Systematic Identification of Host Immune Key Factors Influencing Viral Infection in PBL of ALV-J Infected SPF Chicken

Although research related to avian leukosis virus subgroup J (ALV-J) has lasted for more than a century, the systematic identification of host immune key factors against ALV-J infection has not been reported. In this study, we establish an infection model in which four-week-old SPF chickens are infected with ALV-J strain CHN06, after which the host immune response is detected. We found that the expression of two antiviral interferon-stimulated genes (ISGs) (Mx1 and IFIT5) were increased in ALV-J infected peripheral blood lymphocytes (PBL).
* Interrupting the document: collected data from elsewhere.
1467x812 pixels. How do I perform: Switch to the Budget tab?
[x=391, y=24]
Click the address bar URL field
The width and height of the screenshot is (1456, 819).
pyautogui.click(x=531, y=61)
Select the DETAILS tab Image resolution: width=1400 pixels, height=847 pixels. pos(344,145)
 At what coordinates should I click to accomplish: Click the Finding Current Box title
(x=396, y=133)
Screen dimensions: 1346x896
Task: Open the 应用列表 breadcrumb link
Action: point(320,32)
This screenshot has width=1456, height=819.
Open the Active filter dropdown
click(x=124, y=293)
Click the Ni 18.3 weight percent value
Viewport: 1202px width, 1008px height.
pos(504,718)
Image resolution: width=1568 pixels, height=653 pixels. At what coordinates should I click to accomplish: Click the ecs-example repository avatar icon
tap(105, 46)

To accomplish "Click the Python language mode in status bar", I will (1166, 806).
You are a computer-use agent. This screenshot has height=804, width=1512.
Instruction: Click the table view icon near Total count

A significant CD8(+) T cell response induced by ALV-J appeared as early as seven days post-infection (DPI), and humoral immunity starting from 21 DPI differed greatly in the time scale of induction level. Meanwhile, the ALV-J viremia was significantly decreased before antibody production at 14 DPI, and eliminated at 21 DPI under a very low antibody level. The up-regulated CD8(+) T cell in the thymus (14DPI) and PBL (7 DPI and 21 DPI) was detected, indicating that the thymus may provide the output of CD8(+) T cell to PBL, which was related to virus clearance. Besides, up-regulated chemokine CXCLi1 at 7 DPI in PBL was observed, which may be related to the migration of the CD8(+) T cell from the thymus to PBL. More importantly, the CD8 (high+) T cell response of the CD8αβ phenotype may produce granzyme K, NK lysin, or IFN-γ for clearing viruses. These findings provide novel insights and direction for developing effective ALV-J vaccines.